THE PROBLEM:
Copy out the rows below word for word, from the line containing "You are a computer-use agent. Viewport: 608px" through the end of the rows, both included. Leave out the pictures.

────

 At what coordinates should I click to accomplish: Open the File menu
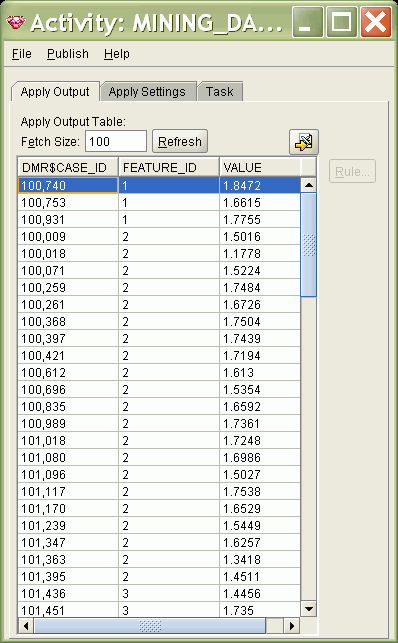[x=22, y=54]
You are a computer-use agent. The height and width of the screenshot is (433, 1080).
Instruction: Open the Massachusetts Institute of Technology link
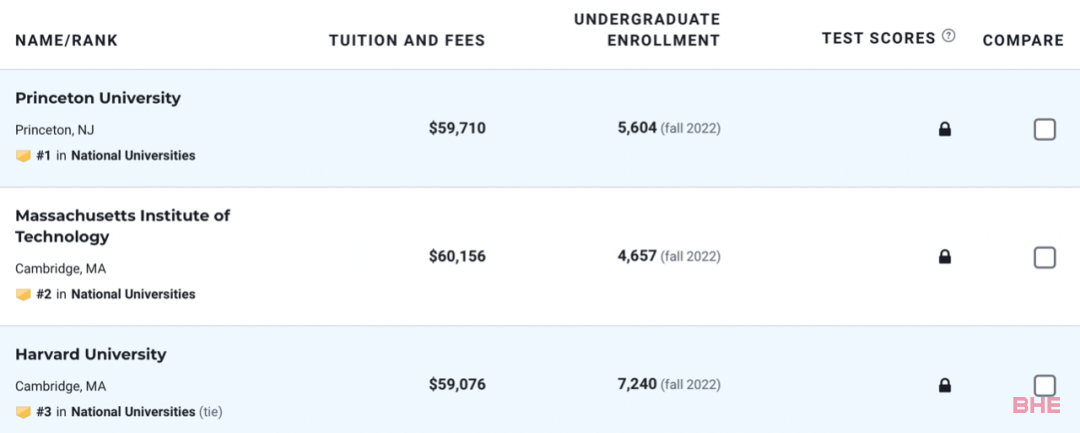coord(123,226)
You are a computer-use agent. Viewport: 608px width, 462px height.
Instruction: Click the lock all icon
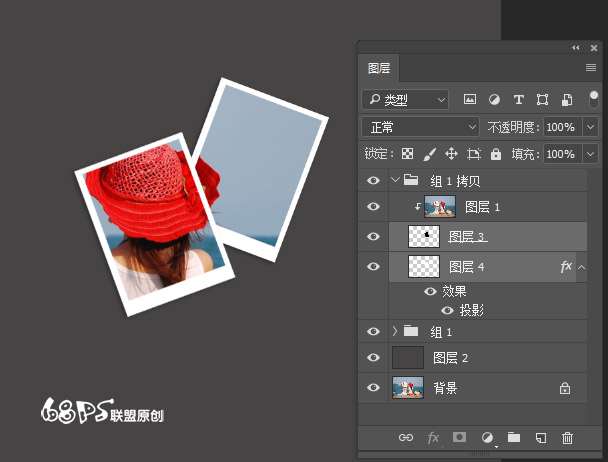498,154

────

RESULT OF THE TASK:
You are a computer-use agent. Viewport: 608px width, 462px height.
Instruction: Click the lock all icon
498,154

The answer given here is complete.